Re: Strange behaviour of different SSCs with same Kafka topic

Tathagata Das Tue, 22 Apr 2014 13:59:27 -0700

As I said before, starting two SSCs in the JVM is not supported, neither in
local mode or nor in cluster mode. You have two choices.
1. run one ssc in one JVM: This will use a single Spark cluster (as it will
use a single SparkContext) for the computation. Therefore they can share
the cluster's resources.
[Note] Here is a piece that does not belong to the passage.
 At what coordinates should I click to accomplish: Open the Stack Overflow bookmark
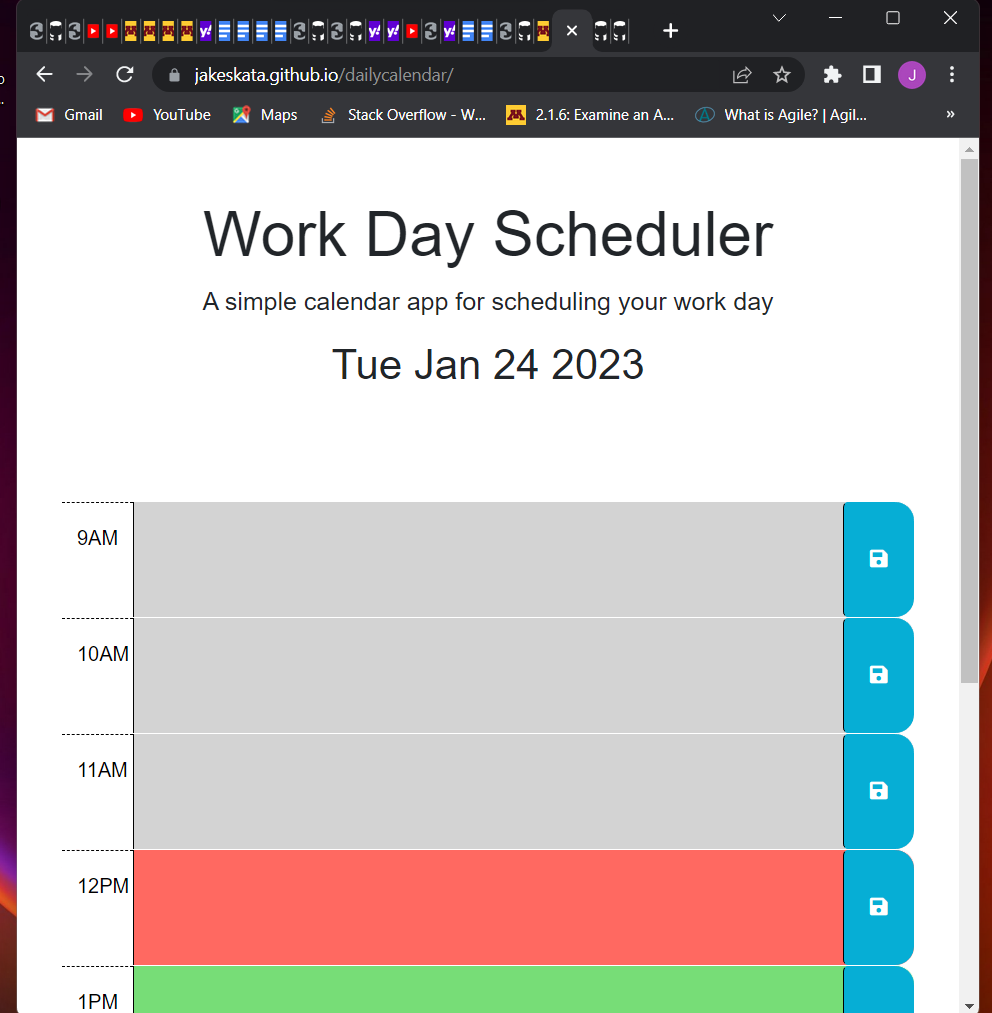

To do two different computations, you can one of
the following
(i) If you have to receiver two different streams of data and process them
differently, then create two input DStreams and then do transformation
accordingly.
(ii) If you just have to do two different transformation on the same stream
of data, then you can create one input DStream and do two sets of
transformation on them.
val inputStream = ...
val transformedStream1 = inputstream.map(....)
val transformedStream2 = inputstream.filter(....)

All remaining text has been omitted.